Items from a dataset

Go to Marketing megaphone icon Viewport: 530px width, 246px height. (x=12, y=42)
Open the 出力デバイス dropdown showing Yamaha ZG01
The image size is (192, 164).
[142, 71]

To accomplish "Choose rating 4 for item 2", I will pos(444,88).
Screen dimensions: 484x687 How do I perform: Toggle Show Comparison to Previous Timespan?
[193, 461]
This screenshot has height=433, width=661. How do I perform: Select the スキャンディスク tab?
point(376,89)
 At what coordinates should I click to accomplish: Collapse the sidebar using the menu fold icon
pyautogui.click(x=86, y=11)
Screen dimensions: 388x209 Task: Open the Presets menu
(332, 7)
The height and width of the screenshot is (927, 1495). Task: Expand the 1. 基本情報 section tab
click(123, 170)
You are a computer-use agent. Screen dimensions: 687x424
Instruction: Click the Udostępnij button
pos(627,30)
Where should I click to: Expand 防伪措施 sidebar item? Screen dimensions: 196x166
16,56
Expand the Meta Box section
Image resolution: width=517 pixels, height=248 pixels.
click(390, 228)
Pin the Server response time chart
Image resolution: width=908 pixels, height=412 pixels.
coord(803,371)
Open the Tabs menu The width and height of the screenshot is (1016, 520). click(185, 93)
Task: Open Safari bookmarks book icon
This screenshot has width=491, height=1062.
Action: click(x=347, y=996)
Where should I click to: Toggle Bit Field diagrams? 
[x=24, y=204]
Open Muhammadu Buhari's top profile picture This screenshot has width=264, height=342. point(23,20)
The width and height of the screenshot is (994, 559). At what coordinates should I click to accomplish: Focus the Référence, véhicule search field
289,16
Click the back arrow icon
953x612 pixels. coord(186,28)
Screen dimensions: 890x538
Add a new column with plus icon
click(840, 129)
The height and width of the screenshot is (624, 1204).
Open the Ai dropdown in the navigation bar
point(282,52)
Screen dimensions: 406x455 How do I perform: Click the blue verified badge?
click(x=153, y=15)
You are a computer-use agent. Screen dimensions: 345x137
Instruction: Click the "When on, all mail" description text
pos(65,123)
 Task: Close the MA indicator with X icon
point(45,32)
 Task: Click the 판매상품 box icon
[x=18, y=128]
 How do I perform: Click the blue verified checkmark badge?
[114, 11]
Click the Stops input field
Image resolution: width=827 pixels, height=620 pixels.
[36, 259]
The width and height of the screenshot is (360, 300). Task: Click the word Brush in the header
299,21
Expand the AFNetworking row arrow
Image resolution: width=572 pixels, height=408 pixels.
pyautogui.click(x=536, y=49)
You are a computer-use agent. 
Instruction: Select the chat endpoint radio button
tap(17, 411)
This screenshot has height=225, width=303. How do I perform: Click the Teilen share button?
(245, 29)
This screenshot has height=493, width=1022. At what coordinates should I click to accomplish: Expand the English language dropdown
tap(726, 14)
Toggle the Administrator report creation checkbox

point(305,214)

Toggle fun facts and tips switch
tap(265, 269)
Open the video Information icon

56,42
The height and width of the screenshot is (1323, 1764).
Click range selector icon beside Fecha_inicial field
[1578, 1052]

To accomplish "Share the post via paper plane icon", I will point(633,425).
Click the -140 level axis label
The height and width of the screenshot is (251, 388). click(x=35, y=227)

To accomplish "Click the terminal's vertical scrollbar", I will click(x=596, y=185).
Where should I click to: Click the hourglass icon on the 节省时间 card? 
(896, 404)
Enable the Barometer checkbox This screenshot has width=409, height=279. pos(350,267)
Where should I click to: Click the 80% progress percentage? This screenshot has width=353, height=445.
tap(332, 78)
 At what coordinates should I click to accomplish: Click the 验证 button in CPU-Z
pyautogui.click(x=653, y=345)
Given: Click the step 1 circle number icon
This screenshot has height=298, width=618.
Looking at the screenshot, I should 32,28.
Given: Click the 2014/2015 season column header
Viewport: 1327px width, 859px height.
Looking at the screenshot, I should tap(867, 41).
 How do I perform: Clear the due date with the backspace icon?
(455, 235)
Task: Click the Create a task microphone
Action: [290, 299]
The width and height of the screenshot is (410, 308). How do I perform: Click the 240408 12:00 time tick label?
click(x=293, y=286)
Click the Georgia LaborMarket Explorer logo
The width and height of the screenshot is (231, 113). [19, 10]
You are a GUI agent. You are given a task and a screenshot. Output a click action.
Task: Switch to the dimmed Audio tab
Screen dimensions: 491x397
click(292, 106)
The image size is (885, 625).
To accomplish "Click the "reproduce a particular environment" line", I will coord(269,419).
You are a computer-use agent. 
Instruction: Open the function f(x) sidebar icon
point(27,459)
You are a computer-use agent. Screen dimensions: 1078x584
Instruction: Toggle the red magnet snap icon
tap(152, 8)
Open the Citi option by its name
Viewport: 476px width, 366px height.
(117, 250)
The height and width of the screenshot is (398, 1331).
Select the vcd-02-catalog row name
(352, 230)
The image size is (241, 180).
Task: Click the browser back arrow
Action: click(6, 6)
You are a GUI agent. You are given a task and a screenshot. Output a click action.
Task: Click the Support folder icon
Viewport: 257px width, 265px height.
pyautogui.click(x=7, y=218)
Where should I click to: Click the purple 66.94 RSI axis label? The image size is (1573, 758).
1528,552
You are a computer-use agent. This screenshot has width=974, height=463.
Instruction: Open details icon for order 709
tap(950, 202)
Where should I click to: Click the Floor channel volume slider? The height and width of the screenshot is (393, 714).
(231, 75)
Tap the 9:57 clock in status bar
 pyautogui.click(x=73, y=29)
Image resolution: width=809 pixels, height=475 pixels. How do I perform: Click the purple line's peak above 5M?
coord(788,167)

> _Task to carry out_: Change "Presets" to "Options" in the data from the start through the line containing "click(123, 170)", both ends included. Give those lines again with nothing else altered.

> _Output of the exercise_:
Go to Marketing megaphone icon Viewport: 530px width, 246px height. (x=12, y=42)
Open the 出力デバイス dropdown showing Yamaha ZG01
The image size is (192, 164).
[142, 71]

To accomplish "Choose rating 4 for item 2", I will pos(444,88).
Screen dimensions: 484x687 How do I perform: Toggle Show Comparison to Previous Timespan?
[193, 461]
This screenshot has height=433, width=661. How do I perform: Select the スキャンディスク tab?
point(376,89)
 At what coordinates should I click to accomplish: Collapse the sidebar using the menu fold icon
pyautogui.click(x=86, y=11)
Screen dimensions: 388x209 Task: Open the Options menu
(332, 7)
The height and width of the screenshot is (927, 1495). Task: Expand the 1. 基本情報 section tab
click(123, 170)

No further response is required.